TASK OBJECTIVE ▸ Search the entries for the word "pixels" and pull out each line that has it.

DATA SECTION ▸
* * * *
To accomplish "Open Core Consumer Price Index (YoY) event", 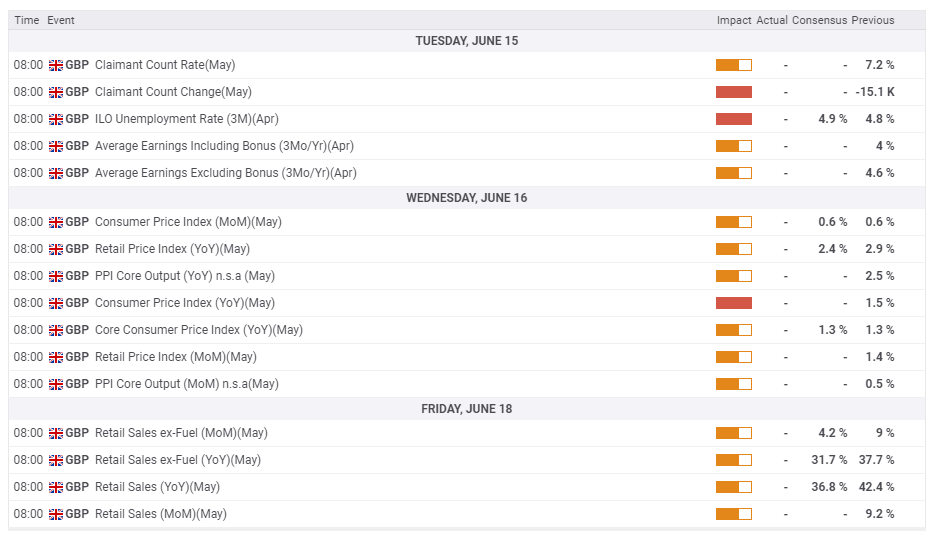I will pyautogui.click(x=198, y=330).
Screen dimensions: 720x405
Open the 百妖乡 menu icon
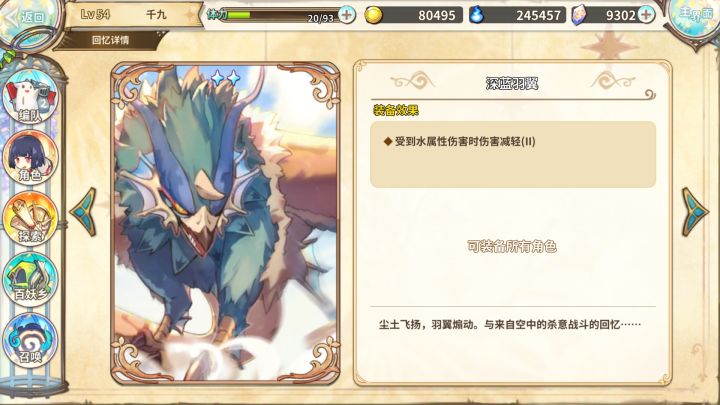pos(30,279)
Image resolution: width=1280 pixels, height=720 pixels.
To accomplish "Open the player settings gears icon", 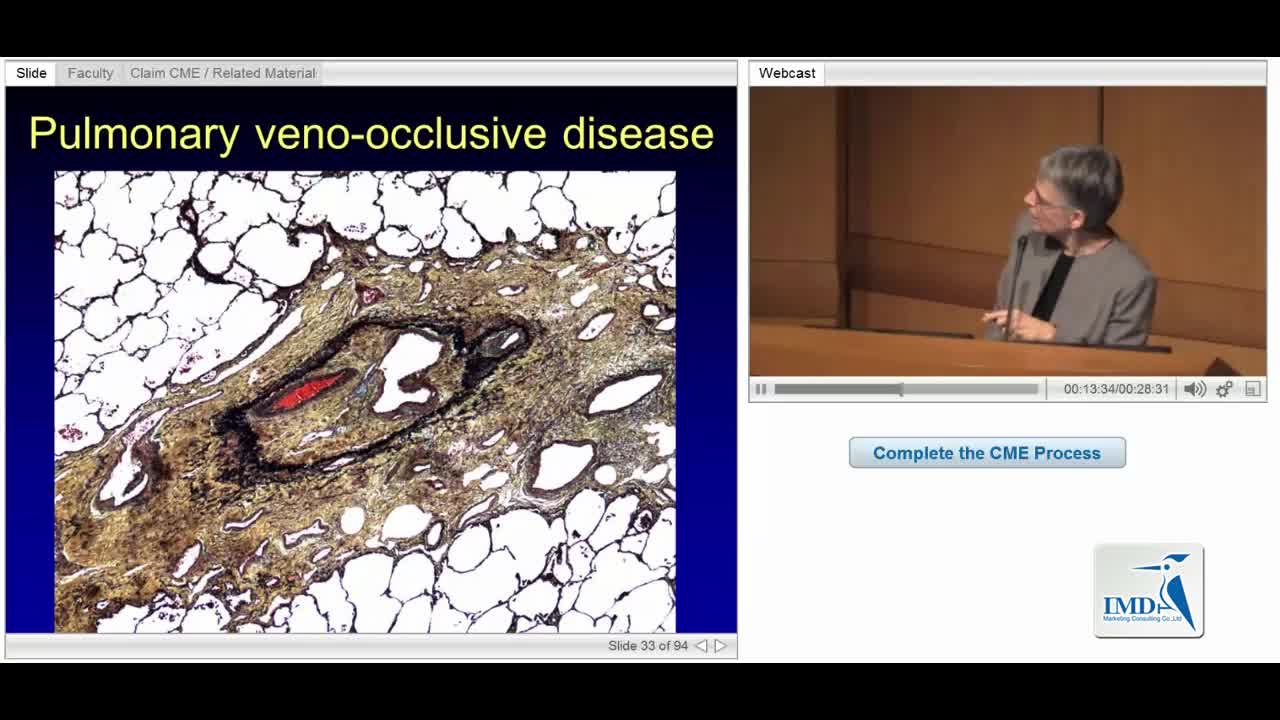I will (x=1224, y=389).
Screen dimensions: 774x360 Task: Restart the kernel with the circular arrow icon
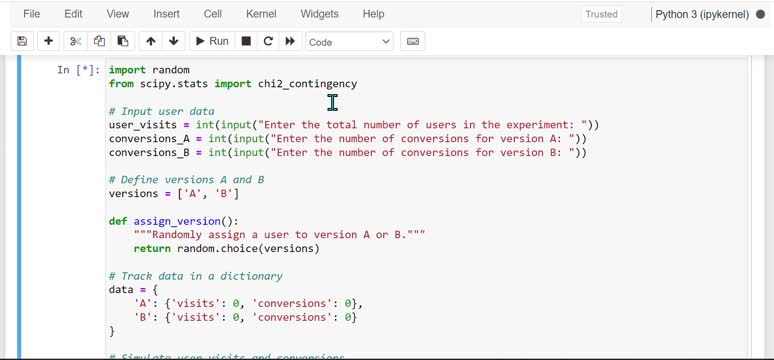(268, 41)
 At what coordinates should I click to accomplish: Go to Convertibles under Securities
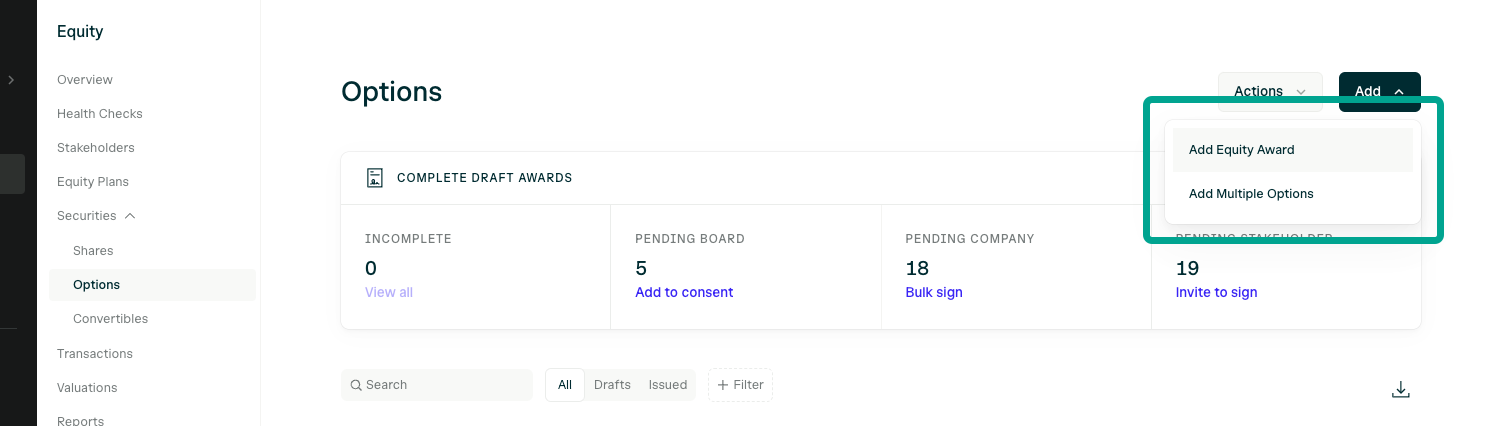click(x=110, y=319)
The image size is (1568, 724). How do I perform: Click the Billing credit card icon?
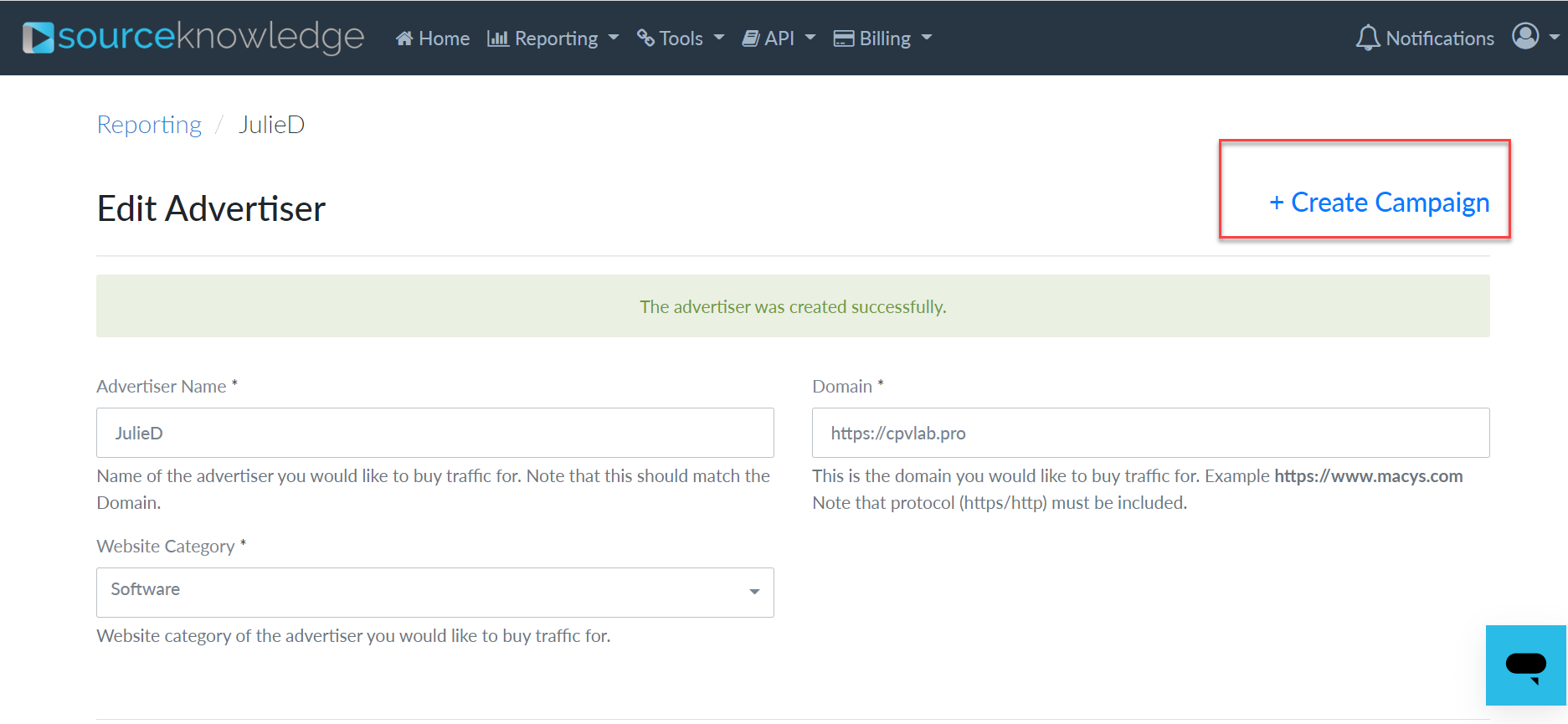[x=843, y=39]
* * * *
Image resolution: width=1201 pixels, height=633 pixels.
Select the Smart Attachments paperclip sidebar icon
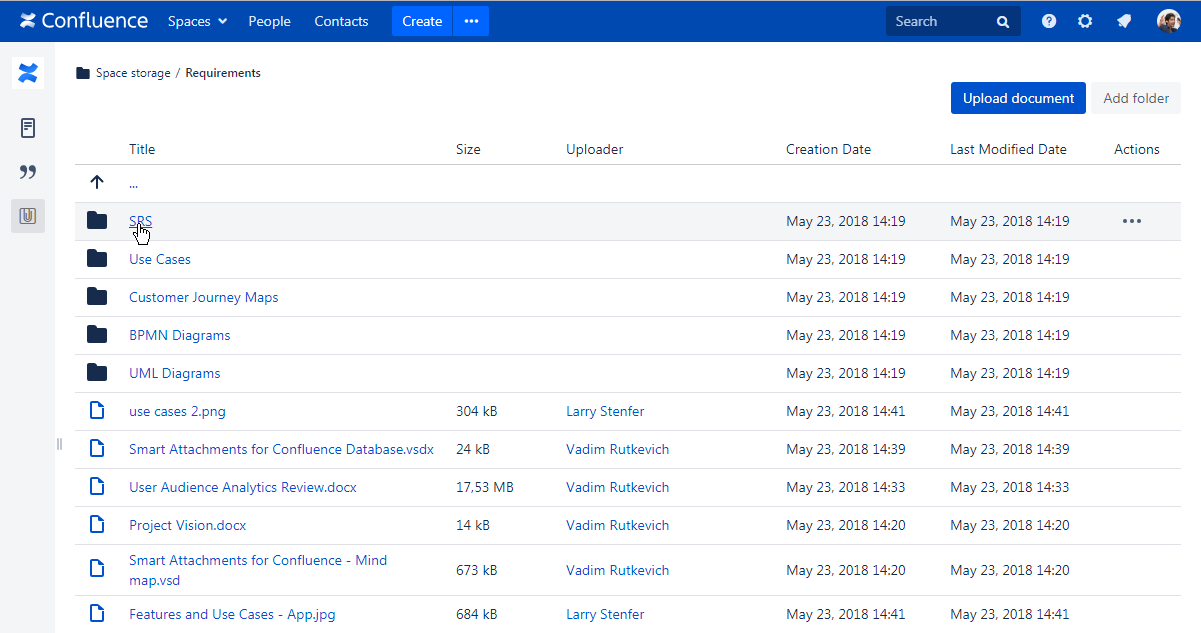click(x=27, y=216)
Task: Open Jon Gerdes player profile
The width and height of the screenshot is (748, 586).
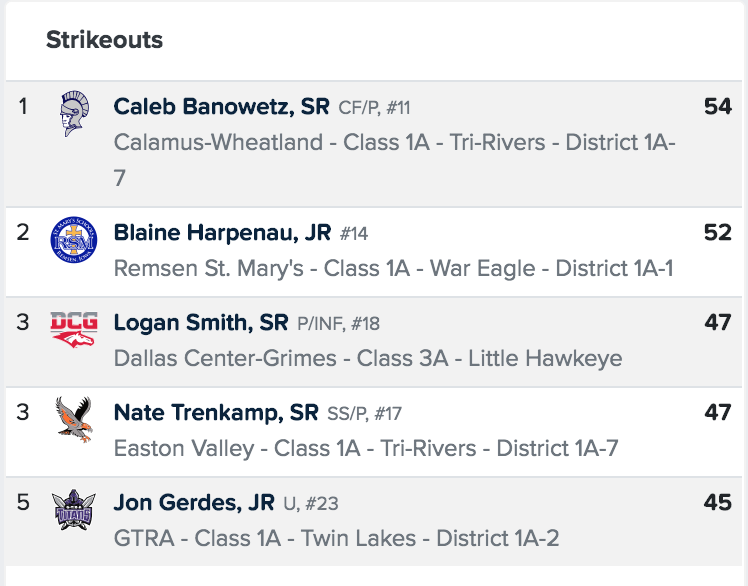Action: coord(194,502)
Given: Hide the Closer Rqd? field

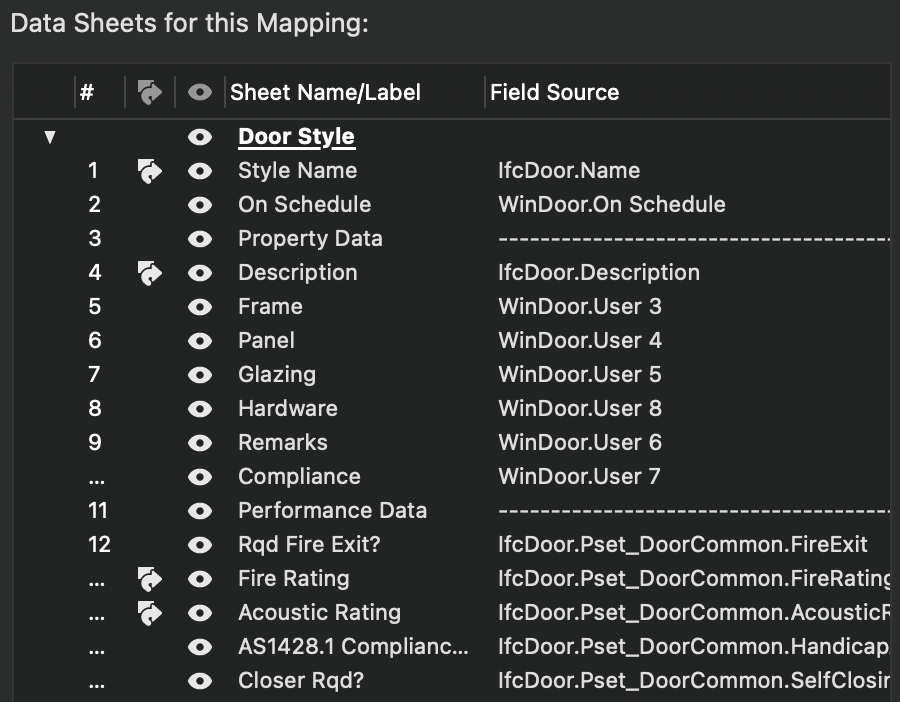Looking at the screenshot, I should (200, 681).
* * * *
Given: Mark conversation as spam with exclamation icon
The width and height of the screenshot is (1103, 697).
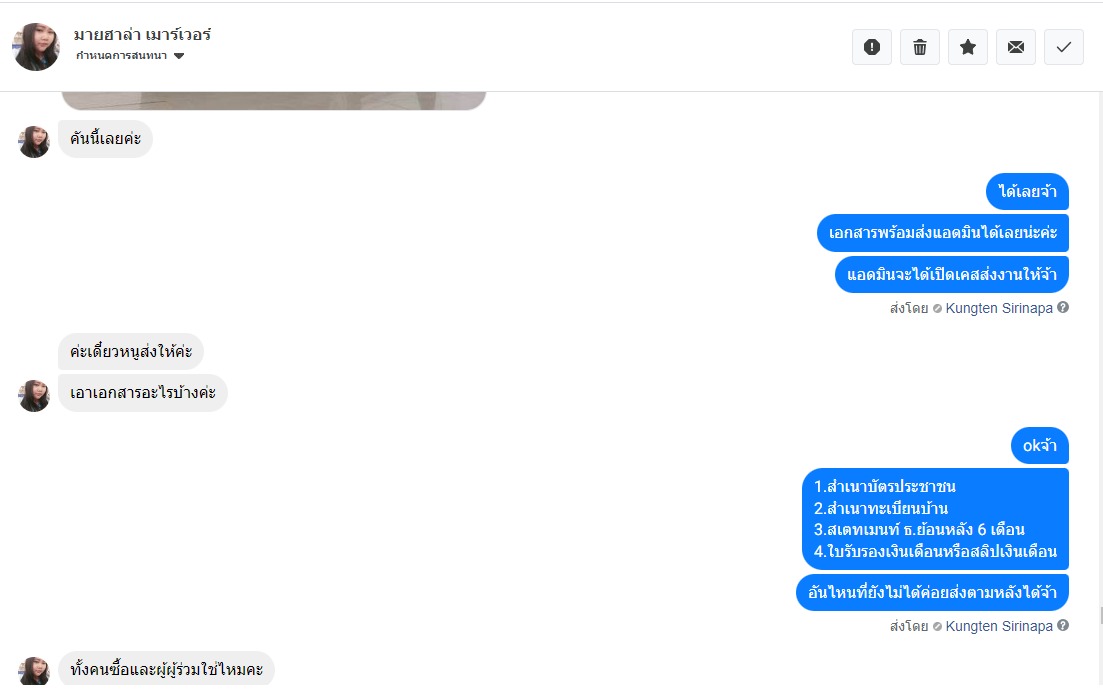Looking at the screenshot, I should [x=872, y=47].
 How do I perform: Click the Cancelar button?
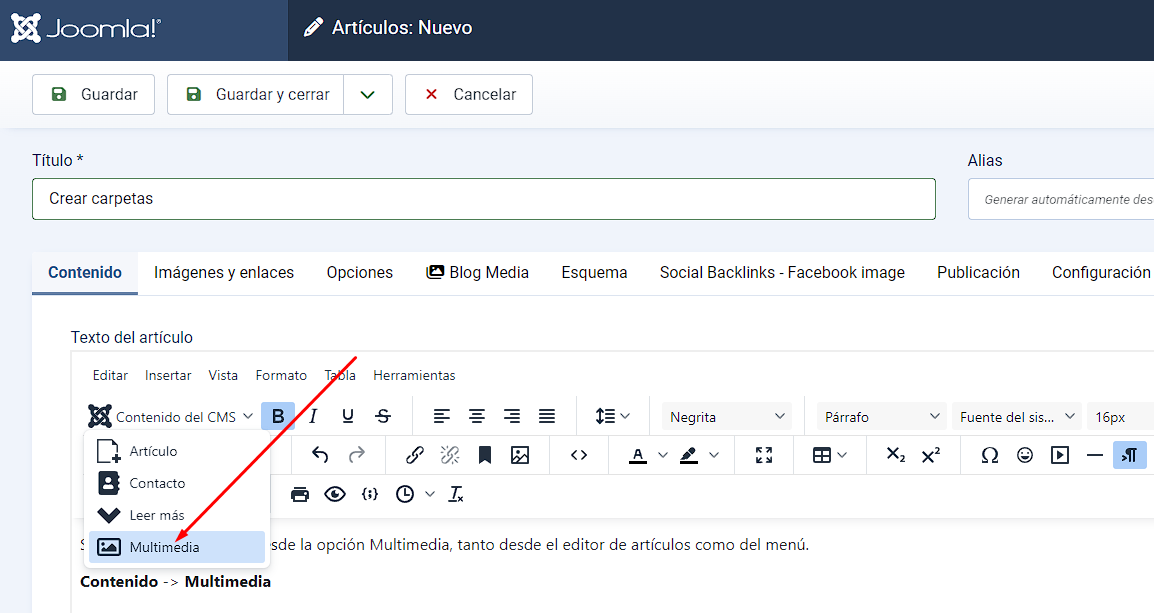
* * * *
ANSWER SECTION ▸
Image resolution: width=1280 pixels, height=720 pixels.
Image resolution: width=1201 pixels, height=633 pixels.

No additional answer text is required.